--- Data Enclosed Below ---
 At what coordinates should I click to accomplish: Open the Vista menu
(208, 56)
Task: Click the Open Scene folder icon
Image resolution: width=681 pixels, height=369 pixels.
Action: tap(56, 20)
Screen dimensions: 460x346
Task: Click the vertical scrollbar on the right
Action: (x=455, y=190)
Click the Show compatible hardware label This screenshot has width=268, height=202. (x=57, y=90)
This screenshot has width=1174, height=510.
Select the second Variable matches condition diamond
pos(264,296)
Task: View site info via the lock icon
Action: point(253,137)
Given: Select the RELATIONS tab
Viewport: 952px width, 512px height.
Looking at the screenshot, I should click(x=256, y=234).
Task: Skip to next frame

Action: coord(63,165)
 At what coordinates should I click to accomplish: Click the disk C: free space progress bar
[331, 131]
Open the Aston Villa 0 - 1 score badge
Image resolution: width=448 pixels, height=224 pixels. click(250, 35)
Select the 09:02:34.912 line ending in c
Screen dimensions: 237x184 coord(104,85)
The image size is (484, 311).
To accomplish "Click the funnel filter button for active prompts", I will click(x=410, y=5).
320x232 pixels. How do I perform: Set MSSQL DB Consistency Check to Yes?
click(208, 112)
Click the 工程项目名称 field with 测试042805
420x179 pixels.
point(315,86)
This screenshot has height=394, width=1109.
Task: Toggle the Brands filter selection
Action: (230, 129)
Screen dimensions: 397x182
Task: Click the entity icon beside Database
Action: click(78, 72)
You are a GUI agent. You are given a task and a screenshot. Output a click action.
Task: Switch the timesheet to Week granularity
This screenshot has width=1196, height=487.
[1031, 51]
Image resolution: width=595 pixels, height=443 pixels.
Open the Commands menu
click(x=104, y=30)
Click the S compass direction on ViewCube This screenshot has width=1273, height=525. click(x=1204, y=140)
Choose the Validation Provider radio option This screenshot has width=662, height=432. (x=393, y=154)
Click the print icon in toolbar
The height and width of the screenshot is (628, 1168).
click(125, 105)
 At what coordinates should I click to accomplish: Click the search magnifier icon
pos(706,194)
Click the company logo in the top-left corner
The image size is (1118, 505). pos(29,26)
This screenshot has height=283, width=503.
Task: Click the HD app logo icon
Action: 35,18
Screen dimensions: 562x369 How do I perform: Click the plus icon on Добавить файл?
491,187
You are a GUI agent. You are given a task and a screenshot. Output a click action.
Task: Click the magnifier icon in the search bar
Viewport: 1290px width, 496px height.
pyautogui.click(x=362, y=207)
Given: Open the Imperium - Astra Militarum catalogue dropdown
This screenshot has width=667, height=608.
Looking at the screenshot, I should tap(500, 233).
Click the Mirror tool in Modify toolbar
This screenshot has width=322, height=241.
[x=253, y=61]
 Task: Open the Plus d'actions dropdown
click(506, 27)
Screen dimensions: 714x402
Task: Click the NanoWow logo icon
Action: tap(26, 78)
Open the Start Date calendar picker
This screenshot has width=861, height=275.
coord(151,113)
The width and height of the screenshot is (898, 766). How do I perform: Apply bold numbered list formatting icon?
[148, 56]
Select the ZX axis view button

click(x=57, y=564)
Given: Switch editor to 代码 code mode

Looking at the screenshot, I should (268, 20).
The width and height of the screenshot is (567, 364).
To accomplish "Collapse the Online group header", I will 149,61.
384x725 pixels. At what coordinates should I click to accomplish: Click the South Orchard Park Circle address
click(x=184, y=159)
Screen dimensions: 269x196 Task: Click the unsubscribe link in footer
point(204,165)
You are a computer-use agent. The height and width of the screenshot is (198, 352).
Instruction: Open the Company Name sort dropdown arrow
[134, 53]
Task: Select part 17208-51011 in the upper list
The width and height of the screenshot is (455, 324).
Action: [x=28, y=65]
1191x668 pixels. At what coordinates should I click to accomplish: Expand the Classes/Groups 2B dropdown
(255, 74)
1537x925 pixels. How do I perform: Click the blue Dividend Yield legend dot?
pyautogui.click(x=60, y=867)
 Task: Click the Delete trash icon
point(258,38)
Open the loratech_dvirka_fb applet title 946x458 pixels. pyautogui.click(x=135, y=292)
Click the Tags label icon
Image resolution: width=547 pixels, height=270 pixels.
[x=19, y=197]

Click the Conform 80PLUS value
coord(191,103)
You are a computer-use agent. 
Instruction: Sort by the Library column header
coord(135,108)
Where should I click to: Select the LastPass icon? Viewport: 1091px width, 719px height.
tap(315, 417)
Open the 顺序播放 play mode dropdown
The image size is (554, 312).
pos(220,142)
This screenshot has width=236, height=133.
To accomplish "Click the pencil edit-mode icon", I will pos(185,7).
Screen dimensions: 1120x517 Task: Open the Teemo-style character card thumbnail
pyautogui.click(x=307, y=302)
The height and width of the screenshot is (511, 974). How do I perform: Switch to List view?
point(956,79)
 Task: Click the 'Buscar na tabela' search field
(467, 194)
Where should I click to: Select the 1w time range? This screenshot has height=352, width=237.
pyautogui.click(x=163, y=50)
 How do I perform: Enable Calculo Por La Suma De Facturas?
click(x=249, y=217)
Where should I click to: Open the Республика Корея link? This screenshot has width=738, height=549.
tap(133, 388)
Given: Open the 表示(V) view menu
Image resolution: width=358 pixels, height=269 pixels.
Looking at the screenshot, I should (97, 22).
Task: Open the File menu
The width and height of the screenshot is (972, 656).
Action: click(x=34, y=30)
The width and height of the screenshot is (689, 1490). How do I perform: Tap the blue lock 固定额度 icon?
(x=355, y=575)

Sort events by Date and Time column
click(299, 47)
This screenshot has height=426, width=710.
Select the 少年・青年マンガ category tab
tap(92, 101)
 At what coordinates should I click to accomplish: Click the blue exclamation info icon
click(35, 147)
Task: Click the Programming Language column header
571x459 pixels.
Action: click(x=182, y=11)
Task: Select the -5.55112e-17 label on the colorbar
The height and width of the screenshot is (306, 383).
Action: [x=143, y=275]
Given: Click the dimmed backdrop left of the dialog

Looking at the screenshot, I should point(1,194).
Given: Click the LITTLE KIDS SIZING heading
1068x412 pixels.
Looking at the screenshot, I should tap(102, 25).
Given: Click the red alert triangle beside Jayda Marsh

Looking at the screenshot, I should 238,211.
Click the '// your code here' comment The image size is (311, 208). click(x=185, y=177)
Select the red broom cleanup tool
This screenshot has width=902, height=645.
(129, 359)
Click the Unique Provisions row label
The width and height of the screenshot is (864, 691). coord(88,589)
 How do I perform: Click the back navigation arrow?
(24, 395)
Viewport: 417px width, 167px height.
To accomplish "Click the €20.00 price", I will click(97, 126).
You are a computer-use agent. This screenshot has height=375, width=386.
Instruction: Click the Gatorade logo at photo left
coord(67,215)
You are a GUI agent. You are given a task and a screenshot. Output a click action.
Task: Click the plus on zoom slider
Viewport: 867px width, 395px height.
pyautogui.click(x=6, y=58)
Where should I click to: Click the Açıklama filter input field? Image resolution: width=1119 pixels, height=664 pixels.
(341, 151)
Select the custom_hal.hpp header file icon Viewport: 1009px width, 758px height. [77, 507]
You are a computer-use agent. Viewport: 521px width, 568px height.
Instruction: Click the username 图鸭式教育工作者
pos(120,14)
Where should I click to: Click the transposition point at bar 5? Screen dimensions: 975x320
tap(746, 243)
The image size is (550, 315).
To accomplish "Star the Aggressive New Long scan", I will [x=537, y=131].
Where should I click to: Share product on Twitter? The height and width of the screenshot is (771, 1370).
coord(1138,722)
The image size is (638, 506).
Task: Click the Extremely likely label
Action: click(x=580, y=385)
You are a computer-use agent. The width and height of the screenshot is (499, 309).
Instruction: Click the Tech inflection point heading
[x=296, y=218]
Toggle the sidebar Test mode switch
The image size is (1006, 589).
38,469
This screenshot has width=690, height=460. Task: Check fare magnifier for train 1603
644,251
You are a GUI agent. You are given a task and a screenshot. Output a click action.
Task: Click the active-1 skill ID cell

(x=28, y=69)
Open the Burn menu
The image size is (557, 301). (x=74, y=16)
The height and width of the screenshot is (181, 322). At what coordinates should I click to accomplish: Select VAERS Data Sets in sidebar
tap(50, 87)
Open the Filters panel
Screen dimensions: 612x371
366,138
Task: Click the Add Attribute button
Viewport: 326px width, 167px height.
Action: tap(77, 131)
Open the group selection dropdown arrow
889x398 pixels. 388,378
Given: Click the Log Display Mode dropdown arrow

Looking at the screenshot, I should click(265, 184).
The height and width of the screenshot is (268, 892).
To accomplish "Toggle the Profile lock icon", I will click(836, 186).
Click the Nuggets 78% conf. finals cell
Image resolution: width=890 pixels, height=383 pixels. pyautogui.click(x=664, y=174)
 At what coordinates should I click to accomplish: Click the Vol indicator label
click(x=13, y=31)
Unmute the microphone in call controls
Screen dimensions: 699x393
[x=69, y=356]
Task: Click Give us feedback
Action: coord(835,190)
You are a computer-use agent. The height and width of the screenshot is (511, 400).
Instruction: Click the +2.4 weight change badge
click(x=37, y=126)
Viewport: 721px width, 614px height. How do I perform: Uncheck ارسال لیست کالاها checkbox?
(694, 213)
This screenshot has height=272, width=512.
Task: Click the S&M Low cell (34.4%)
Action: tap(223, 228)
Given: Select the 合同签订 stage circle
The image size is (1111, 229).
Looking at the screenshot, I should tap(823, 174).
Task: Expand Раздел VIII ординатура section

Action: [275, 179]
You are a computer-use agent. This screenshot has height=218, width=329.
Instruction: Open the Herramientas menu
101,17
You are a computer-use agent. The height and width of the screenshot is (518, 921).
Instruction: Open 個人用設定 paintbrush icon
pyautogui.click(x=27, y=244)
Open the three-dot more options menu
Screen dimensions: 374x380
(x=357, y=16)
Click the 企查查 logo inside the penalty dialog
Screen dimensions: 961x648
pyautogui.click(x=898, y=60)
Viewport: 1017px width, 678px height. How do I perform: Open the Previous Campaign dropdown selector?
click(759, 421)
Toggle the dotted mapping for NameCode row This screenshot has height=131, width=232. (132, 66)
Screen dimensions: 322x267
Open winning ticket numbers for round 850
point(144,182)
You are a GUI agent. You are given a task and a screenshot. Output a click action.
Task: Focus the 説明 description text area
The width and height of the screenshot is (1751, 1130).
--- End of Enclosed Data ---
(Aim of the task): The lines to copy run from the start of the records above through the line holding "This screenshot has width=1174, height=510."; give them exactly, both ends included, and nothing else.

(Your response):
 At what coordinates should I click to accomplish: Open the Vista menu
(208, 56)
Task: Click the Open Scene folder icon
Image resolution: width=681 pixels, height=369 pixels.
Action: tap(56, 20)
Screen dimensions: 460x346
Task: Click the vertical scrollbar on the right
Action: (x=455, y=190)
Click the Show compatible hardware label This screenshot has width=268, height=202. (x=57, y=90)
This screenshot has width=1174, height=510.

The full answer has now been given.